#### [ABOUT THIS EXERCISE]
Each entry should be restated word for word, with all pictures left out.

═════ STUDY MATERIAL ═════

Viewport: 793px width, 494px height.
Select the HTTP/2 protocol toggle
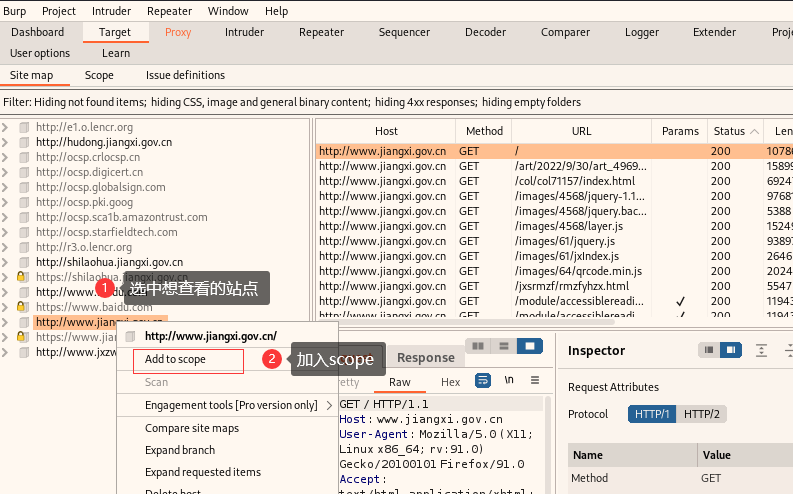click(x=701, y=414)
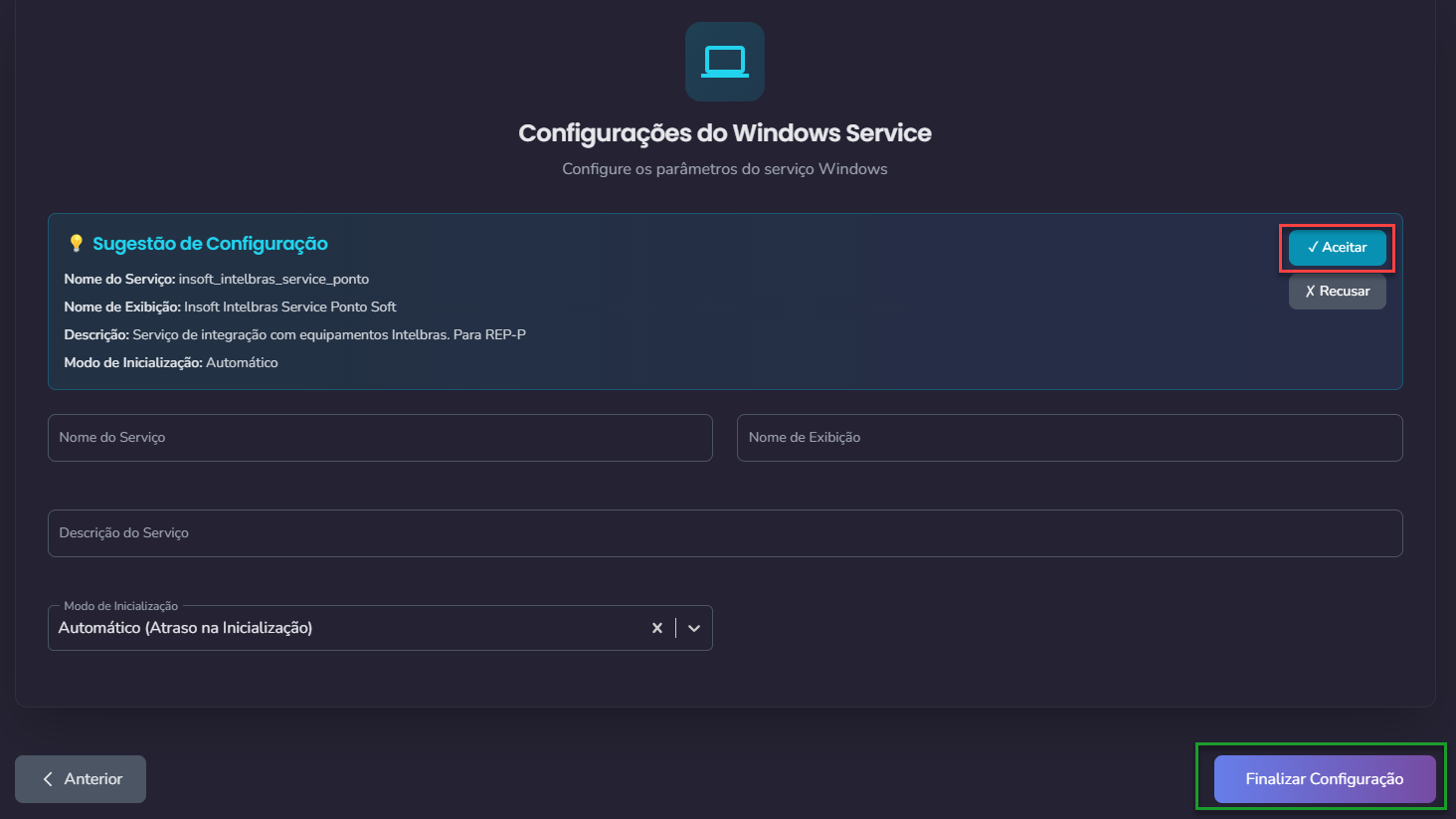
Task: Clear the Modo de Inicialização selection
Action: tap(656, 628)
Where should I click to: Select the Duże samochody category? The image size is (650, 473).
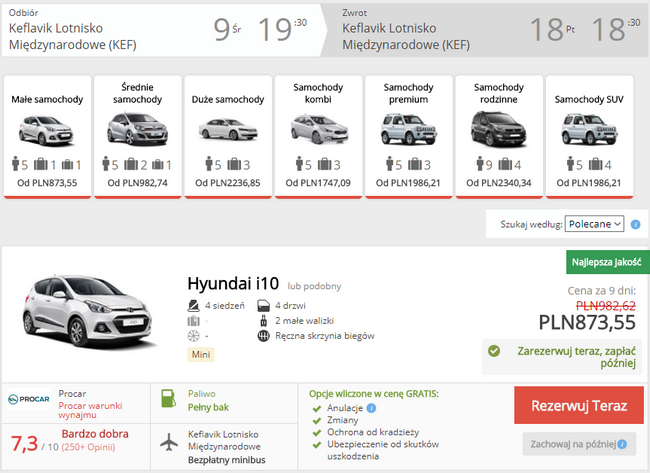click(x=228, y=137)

═════

#### [EXERCISE RESPONSE]
Viewport: 793px width, 494px height.
Select the HTTP/2 protocol toggle
click(x=701, y=414)
Task: Clear the Modo de Inicialização selection
Action: tap(656, 628)
Where should I click to: Select the Duże samochody category? The image size is (650, 473).
click(x=228, y=137)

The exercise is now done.